Continuing with the theme to encourage domestic value addition and make in India, further changes in customs duty both upward and downward have been carried out in this budget working towards ‘Atmanirbhar Bharat’ by bringing in the measures promoting domestic value addition as well as encouraging use of green energy.

In line with idea of continued stability in indirect taxes and building a vital ecosystem of optimum regulation incepted in last few budgets, honorable minister duly recognized the need for ever evolving technology solutions and cutting edge artificial intelligence to pull off PM Modi’s vision of ‘Digital India’ and ‘Ease of Doing business’.

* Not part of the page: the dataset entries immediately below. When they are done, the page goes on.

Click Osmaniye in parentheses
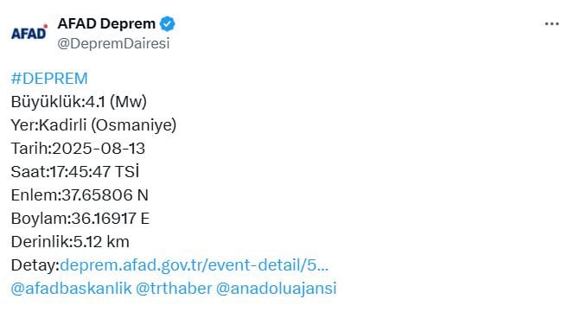 [x=134, y=125]
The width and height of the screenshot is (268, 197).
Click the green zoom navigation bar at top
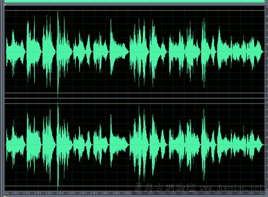pyautogui.click(x=134, y=2)
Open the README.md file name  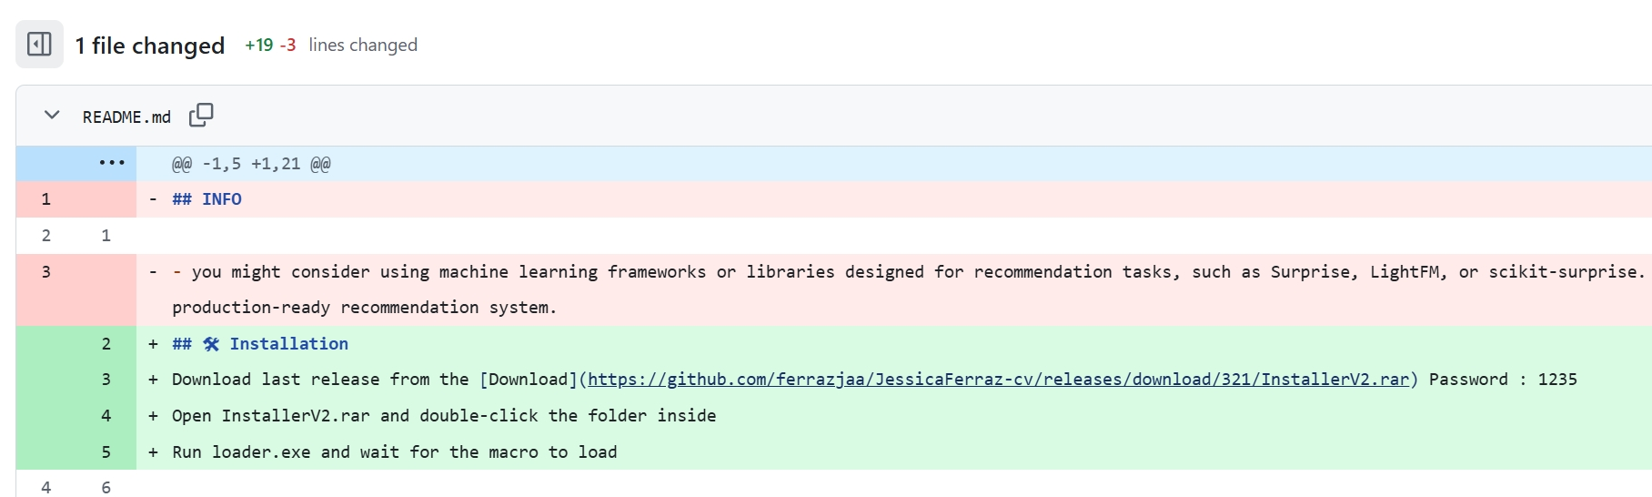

Coining the outlook of “Make AI in India and Make AI work for India” at the heart of digital revolution, this budget may galvanize an effective AI ecosystem necessary to nurture buoyancy in GST revenues and improve taxpayer morale and trust in the system.

Aiming to strike a balance between presenting a people centric stance yet adopting trust-based governance that ensures buoyancy in tax collections, tapping on tax evasions, the FM has proposed a budget that focuses on getting the fiscal house in order and would dictate the momentum of robust growth.

Upholding the bullish traction for India Inc, it is now to be seen how the general budget would fuel the economic mileage and generate dividends of prosperity thereby acting as a yardstick in determining the effectiveness of government’s policy reforms.